[rds-devel] [PATCH net-next v2 2/2] net/rds: Give each connection its own workqueue

Thu Nov 20 10:43:49 UTC 2025

On 11/17/25 9:23 PM, Allison Henderson wrote:
> From: Allison Henderson <allison.henderson at oracle.com>
> 
> RDS was written to require ordered workqueues for "cp->cp_wq":
> Work is executed in the order scheduled, one item at a time.
> 
> If these workqueues are shared across connections,
> then work executed on behalf of one connection blocks work
> scheduled for a different and unrelated connection.
> 
> Luckily we don't need to share these workqueues.
> While it obviously makes sense to limit the number of
> workers (processes) that ought to be allocated on a system,
> a workqueue that doesn't have a rescue worker attached,
> has a tiny footprint compared to the connection as a whole:
> A workqueue costs ~900 bytes, including the workqueue_struct,
> pool_workqueue, workqueue_attrs, wq_node_nr_active and the
> node_nr_active flex array.  While an RDS/IB connection
> totals only ~5 MBytes.

The above accounting still looks incorrect to me. AFAICS
pool_workqueue/cpu_pwq is a per CPU data. On recent hosts it will
require 64K or more.

Also it looks like it would a WQ per path, up to 8 WQs per connection.
> So we're getting a signficant performance gain
> (90% of connections fail over under 3 seconds vs. 40%)
> for a less than 0.02% overhead.
> 
> RDS doesn't even benefit from the additional rescue workers:
> of all the reasons that RDS blocks workers, allocation under
> memory pressue is the least of our concerns. And even if RDS
> was stalling due to the memory-reclaim process, the work
> executed by the rescue workers are highly unlikely to free up
> any memory.

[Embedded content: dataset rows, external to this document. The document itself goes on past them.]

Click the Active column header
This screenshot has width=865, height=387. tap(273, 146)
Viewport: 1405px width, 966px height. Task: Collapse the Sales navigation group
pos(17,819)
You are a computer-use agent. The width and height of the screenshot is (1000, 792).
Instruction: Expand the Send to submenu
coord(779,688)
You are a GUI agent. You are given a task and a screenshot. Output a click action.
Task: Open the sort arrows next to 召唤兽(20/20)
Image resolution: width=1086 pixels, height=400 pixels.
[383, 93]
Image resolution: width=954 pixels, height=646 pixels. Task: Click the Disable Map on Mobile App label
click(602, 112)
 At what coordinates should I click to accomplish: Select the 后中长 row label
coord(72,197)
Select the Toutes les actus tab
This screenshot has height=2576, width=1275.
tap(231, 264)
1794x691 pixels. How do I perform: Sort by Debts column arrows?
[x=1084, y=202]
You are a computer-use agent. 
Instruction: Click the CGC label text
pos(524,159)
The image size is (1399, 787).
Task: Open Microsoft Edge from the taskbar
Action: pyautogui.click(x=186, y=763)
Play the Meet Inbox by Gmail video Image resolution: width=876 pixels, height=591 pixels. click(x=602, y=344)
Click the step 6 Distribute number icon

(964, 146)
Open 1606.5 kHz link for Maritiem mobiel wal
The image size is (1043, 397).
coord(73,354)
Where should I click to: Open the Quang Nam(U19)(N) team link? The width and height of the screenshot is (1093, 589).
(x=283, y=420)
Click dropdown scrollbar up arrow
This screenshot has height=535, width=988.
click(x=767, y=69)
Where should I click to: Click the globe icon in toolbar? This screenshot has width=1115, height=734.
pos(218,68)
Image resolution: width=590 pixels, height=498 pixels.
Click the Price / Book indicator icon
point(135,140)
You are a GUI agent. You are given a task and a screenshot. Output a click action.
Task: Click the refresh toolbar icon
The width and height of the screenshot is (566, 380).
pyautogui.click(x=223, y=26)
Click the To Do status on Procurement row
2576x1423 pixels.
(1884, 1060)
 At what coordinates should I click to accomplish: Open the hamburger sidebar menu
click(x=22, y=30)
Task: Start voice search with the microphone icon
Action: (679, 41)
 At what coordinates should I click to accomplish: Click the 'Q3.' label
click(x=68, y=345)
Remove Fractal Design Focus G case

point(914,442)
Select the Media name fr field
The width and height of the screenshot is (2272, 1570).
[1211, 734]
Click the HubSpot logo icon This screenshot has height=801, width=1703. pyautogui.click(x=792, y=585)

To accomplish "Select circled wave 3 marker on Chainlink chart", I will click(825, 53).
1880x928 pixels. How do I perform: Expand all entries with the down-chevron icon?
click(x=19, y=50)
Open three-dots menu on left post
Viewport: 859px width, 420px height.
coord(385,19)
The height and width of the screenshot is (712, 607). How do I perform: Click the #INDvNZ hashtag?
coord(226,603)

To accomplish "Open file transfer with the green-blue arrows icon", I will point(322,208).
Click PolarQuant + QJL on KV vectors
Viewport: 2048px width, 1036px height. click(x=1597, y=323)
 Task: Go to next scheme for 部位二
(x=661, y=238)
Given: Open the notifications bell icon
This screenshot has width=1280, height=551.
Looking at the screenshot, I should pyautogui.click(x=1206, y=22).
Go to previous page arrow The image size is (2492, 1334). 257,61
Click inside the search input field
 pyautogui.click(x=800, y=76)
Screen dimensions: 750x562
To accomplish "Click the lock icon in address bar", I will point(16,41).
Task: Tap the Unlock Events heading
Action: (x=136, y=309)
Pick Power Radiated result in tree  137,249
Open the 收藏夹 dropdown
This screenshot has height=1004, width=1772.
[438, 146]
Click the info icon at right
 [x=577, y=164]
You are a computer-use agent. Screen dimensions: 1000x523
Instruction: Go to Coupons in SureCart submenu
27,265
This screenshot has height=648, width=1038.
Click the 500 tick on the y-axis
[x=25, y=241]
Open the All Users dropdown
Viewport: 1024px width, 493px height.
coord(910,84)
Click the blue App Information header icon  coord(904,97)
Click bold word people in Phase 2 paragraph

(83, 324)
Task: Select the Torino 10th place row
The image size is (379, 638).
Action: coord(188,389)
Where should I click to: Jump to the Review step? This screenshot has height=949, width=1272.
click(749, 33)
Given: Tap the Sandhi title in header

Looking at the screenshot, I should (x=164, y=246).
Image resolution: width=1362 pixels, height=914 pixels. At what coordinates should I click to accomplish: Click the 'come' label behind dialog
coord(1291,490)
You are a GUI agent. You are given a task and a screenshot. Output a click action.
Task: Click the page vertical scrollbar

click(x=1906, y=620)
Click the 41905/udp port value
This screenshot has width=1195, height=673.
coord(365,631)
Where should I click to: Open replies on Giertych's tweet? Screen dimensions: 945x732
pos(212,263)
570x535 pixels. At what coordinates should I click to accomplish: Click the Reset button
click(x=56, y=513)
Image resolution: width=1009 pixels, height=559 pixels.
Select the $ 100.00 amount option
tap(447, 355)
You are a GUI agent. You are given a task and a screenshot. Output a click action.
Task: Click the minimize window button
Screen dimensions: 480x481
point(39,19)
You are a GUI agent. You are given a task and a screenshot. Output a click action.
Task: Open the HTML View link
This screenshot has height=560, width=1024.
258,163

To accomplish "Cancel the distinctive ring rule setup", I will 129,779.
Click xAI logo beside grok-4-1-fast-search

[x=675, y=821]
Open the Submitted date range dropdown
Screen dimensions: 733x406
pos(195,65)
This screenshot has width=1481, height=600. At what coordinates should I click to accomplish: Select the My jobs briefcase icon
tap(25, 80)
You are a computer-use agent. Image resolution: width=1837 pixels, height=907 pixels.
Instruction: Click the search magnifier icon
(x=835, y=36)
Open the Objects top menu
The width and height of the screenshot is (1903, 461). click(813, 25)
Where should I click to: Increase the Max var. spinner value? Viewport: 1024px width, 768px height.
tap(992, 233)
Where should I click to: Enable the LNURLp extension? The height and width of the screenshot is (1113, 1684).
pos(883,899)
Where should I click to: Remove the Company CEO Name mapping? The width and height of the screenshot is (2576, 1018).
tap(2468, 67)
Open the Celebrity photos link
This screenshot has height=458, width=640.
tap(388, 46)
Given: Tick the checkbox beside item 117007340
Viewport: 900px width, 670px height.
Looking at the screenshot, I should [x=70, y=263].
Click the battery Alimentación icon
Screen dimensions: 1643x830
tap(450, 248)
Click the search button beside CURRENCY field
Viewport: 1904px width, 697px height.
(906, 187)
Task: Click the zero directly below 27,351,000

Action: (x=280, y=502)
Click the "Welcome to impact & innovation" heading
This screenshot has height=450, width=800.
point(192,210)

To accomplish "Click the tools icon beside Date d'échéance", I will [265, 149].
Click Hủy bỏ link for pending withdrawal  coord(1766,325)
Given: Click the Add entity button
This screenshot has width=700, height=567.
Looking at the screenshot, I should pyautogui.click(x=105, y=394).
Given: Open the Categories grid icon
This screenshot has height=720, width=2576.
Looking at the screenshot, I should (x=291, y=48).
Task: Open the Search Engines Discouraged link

If anything, they might try to allocate even more.
> 
> By giving each connection its own workqueues, we allow RDS
> to better utilize the unbound workers that the system
> has available.
> 
> Signed-off-by: Somasundaram Krishnasamy <somasundaram.krishnasamy at oracle.com>
> Signed-off-by: Allison Henderson <allison.henderson at oracle.com>
> ---
>  net/rds/connection.c | 13 ++++++++++++-
>  1 file changed, 12 insertions(+), 1 deletion(-)
> 
> diff --git a/net/rds/connection.c b/net/rds/connection.c
> index dc7323707f450..dcb554e10531f 100644
> --- a/net/rds/connection.c
> +++ b/net/rds/connection.c
> @@ -269,7 +269,15 @@ static struct rds_connection *__rds_conn_create(struct net *net,
>  		__rds_conn_path_init(conn, &conn->c_path[i],
>  				     is_outgoing);
>  		conn->c_path[i].cp_index = i;
> -		conn->c_path[i].cp_wq = rds_wq;
> +		conn->c_path[i].cp_wq = alloc_ordered_workqueue(
> +						"krds_cp_wq#%lu/%d", 0,
> +						rds_conn_count, i);
This has a reasonable chance of failure under memory pressure, what
about falling back to rds_wq usage instead of shutting down the
connection entirely?

/P